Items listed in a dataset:
══════

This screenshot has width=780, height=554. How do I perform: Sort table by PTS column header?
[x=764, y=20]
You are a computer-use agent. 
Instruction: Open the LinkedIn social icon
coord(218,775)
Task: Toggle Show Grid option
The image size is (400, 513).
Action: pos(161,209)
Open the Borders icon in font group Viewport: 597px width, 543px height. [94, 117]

══════

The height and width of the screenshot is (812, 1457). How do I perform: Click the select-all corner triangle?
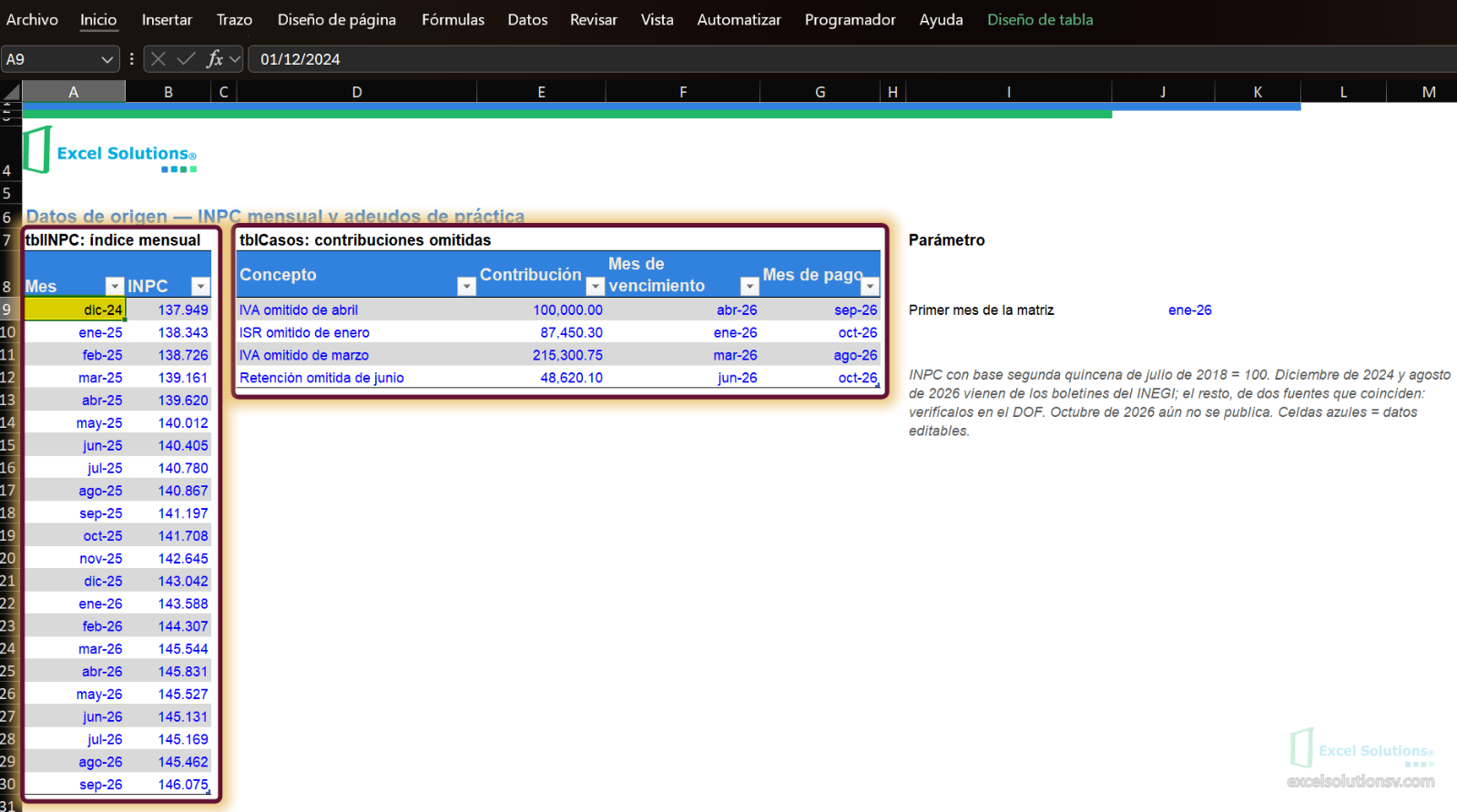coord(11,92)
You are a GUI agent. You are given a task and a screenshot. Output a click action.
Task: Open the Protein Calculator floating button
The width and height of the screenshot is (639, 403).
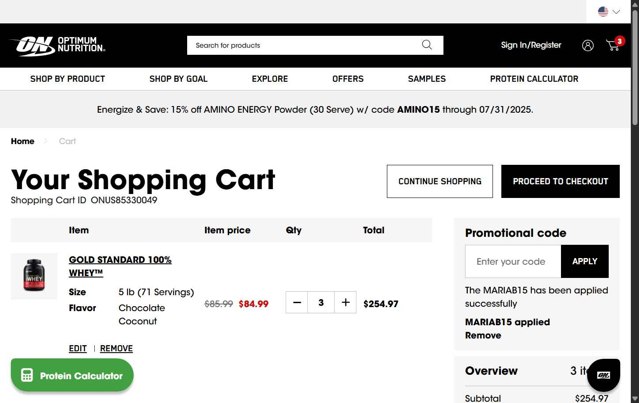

══════

▶ **Aim of the task**:
Where a picture appears in the records above, omit it, and transcribe exactly the stretch of lines from the one with "The height and" through the one with "The width and".

▶ **Result of the task**:
The height and width of the screenshot is (812, 1457). How do I perform: Click the select-all corner triangle?
coord(11,92)
You are a GUI agent. You are given a task and a screenshot. Output a click action.
Task: Open the Protein Calculator floating button
The width and height of the screenshot is (639, 403).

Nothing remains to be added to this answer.